Its target markets remain the UK, US, and CA with a focus on growing its up-market presence in all regions. "We are also targeting the international branch offices of companies that are headquartered in our key territories, serving over 29 additional countries with local telephone number presence," added Peterson. "Our partnerships with carriers have also been delivering growth."

VARs represent a significant portion of RingCentral's business. While they have traditionally profited from CPE, the new VAR model is solution-based. "By distributing RingCentral in their product portfolios they are able to meet the needs of a business that is mobile and works from multiple places," added Peterson. "We update our software every eight to ten weeks without service interruption. This allows VARs to profit from areas such as WAN, ISP, LAN, and specifically Wi-Fi. With IoT and multimedia communications coming to the Wi-Fi office, talented VARs who know how to engineer, build, configure and maintain these systems will be critical."

Peterson's interest in technology reaches back in time further than his memory. He does recall having a PC when they were rare, coding at the age of 12 and taking computers apart and reassembling them to see how they work on the inside. His relationship with communications was borne more out of necessity than curiosity. "I always liked the personal side of communications," he said. "We lived a long way from my grandparents and the ability to ring them seemed the kind of technology that could change lives."
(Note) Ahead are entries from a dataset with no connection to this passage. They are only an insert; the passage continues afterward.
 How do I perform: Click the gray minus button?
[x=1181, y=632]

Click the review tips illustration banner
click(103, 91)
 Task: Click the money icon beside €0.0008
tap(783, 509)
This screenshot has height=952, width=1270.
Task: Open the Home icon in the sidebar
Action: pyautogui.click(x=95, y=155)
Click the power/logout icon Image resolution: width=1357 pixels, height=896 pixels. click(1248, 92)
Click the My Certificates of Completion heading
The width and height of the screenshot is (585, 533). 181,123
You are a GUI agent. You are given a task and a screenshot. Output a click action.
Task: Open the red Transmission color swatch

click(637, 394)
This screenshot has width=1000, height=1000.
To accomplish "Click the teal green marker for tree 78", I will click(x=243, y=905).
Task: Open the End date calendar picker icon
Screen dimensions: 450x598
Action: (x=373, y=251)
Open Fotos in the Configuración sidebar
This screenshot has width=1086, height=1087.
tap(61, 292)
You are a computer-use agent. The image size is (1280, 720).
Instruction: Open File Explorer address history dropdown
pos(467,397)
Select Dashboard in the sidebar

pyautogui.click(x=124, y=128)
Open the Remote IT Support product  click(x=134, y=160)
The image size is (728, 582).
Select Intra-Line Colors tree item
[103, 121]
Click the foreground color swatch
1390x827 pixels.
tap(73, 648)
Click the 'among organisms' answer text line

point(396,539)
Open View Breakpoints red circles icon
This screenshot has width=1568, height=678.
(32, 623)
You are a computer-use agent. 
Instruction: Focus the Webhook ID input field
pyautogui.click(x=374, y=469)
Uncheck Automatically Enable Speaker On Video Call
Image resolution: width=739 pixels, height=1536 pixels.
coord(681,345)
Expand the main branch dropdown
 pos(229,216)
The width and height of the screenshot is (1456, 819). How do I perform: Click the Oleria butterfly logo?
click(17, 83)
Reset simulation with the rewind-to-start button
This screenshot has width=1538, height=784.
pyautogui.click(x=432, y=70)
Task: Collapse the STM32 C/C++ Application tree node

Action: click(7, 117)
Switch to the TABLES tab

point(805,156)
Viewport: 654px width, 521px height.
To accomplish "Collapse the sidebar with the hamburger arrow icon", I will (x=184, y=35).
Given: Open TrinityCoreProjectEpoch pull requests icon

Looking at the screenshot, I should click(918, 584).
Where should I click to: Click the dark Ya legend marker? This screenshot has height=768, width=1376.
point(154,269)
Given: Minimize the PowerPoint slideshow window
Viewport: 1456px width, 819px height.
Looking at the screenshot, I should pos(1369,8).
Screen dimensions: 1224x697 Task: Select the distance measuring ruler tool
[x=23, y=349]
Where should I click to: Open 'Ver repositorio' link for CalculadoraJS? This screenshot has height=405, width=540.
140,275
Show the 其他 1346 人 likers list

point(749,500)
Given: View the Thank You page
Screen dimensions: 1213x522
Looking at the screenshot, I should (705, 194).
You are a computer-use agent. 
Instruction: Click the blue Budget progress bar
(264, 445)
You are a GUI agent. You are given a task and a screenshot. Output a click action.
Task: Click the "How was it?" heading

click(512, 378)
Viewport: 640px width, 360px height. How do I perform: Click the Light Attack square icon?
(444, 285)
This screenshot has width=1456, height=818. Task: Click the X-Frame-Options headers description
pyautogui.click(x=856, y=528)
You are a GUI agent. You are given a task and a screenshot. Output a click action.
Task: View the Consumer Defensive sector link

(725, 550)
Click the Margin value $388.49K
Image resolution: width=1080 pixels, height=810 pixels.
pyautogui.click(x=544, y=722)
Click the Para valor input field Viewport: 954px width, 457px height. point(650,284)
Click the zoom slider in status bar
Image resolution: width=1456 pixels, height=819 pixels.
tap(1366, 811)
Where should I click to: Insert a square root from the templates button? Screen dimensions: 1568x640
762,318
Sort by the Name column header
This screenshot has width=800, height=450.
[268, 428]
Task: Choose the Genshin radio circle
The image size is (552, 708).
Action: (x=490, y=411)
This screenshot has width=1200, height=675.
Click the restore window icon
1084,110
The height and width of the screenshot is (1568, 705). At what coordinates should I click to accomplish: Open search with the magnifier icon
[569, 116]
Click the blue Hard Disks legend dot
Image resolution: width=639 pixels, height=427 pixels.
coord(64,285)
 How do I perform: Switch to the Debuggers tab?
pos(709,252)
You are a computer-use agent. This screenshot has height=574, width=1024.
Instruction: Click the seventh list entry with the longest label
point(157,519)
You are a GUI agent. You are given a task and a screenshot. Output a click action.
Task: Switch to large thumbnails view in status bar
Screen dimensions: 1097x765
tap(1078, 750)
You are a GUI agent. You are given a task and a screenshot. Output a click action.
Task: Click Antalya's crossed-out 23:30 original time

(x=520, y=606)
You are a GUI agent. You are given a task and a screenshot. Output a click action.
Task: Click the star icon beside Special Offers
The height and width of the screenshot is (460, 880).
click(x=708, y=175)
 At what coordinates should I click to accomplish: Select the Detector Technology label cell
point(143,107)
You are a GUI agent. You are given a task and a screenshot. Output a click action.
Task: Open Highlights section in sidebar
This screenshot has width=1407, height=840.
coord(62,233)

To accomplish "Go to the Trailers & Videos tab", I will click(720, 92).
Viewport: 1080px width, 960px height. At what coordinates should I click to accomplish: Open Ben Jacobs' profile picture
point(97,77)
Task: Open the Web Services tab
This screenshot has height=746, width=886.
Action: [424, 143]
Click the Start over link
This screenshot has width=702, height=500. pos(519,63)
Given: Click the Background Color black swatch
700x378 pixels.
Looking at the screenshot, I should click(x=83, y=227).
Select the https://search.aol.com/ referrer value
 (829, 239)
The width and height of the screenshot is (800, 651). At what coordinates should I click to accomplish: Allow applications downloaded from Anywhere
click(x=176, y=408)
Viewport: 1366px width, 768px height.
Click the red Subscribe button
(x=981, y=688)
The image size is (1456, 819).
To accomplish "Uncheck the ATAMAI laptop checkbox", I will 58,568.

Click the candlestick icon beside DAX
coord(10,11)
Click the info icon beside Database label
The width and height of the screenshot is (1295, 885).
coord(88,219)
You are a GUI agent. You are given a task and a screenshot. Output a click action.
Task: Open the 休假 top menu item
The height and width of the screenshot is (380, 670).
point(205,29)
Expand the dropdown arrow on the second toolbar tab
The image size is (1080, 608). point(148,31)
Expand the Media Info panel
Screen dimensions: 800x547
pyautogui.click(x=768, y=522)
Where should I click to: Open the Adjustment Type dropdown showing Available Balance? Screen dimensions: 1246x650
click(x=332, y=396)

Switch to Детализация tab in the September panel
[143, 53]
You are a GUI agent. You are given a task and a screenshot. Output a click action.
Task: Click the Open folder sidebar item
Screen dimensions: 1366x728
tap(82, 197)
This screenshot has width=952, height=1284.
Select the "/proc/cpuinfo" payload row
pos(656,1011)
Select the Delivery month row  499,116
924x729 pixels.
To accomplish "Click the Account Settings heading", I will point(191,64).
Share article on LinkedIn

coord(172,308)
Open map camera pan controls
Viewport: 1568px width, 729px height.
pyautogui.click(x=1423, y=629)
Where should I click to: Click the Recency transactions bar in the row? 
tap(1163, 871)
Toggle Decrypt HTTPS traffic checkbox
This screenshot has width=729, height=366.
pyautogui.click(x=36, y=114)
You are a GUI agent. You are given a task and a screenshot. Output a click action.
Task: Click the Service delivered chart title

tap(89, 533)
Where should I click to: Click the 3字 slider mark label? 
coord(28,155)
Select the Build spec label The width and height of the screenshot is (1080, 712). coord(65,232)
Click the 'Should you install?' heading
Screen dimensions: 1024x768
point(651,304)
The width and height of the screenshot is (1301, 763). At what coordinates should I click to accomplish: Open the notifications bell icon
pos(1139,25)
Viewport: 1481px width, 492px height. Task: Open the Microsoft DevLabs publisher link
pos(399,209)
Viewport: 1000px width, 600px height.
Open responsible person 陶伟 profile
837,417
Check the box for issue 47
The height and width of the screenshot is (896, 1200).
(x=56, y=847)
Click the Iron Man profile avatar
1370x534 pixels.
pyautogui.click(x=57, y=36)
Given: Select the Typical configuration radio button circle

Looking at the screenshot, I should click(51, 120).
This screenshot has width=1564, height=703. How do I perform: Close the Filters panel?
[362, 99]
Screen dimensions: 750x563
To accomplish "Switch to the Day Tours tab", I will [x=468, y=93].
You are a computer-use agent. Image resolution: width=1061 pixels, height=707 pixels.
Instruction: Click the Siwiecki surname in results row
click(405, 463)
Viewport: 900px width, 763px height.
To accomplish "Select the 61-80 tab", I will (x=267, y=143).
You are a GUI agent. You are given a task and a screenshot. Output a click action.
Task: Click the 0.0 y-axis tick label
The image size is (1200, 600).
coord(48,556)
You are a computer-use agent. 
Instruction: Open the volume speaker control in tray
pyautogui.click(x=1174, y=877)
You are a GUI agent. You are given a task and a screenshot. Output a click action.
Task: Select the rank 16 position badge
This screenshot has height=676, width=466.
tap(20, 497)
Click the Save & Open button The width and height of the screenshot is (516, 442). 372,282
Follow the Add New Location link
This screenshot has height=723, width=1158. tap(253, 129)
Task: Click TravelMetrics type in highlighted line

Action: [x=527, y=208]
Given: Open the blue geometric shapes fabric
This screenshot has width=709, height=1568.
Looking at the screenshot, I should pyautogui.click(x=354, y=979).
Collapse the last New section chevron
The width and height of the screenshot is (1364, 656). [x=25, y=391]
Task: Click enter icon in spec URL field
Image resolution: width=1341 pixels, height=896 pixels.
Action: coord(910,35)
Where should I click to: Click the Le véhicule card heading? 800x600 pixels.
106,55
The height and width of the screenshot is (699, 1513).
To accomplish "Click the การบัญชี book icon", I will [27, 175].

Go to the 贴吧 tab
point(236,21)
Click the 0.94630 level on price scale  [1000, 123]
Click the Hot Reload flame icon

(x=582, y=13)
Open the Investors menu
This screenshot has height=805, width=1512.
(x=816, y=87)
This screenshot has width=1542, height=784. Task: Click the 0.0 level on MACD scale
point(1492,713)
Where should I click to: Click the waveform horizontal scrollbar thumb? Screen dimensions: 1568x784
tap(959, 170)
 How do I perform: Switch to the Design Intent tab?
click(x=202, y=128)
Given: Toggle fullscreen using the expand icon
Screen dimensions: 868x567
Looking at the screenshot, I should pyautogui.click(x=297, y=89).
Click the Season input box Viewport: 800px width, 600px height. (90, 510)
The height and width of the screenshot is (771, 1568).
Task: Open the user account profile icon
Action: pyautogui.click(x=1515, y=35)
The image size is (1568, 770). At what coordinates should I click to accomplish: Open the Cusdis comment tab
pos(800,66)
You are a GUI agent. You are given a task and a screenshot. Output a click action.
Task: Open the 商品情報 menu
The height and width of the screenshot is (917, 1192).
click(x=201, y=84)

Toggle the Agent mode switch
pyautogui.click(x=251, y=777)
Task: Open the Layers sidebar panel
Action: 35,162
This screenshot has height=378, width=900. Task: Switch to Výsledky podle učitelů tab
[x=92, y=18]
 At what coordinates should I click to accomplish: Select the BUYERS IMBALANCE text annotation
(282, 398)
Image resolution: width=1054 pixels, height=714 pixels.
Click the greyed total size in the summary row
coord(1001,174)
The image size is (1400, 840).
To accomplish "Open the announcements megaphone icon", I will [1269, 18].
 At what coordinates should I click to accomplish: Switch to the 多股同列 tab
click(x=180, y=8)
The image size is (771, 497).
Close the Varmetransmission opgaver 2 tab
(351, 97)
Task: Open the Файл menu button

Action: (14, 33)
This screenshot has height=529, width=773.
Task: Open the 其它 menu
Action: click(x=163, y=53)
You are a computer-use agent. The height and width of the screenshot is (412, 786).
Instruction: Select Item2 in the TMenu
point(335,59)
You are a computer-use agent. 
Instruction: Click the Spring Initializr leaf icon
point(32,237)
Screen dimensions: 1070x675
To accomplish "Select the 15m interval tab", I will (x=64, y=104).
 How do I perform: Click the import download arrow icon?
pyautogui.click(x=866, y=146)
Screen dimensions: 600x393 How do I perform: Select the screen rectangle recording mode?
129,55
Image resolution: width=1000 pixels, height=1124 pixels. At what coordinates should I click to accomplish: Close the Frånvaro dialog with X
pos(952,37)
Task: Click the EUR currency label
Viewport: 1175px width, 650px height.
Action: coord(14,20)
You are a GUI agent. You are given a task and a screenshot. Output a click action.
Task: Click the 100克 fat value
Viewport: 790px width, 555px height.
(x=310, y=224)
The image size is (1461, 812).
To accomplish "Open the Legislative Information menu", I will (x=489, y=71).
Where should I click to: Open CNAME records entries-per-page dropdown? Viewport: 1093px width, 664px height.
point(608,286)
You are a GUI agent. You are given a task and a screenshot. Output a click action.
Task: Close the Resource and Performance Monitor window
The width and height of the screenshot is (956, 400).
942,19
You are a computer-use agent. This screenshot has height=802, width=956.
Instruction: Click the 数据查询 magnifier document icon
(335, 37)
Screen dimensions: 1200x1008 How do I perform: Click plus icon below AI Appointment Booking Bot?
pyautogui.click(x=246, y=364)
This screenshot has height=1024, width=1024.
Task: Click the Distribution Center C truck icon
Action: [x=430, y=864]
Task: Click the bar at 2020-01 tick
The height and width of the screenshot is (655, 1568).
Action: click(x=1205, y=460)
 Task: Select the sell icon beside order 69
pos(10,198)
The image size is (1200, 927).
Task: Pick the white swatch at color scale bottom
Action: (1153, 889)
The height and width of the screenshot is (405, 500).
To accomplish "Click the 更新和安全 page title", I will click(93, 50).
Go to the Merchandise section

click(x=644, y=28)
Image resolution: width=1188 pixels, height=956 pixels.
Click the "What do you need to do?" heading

Peterson was at that time ten years old and living in France, making regular trips to the post office where he could make satellite calls to his family. So it's not surprising that communications became an integral part of his life from an early age. Fast forward a few years and Peterson set about sharpening his technical skills in Computer Engineering at Auburn University and embarked on careers in research, development and code writing. "I moved to building out networks when the age of the Internet arrived," he explained. "But it was never about the bits and bytes to me, it was about technology and communications fundamentally improving lives and personal interaction."

Today, Peterson sees multi-modal communications and complete mobility driving the future of business communication platforms. "Our platform now includes business messaging and HD video meeting and collaboration capabilities," he said. "Our mobile-first approach means these technologies can be used on regular mobile devices. As the younger generation enters the workforce, they typically text three times more than talking, so a business comms platform must accommodate these new workforce behaviours."

Peterson has an uncanny knack for understanding what makes people tick, an attribute that underpins his biggest career achievement - successful people development. "Many of my former employees are either VPs at large companies, own and operate their own business, or at the forefront of their expertise and career," he commented. "Obviously, their hard work and ambitions are not my doing, but I do believe that my influence, vision, and attention to customers and people before technology had a small part to play in their growth."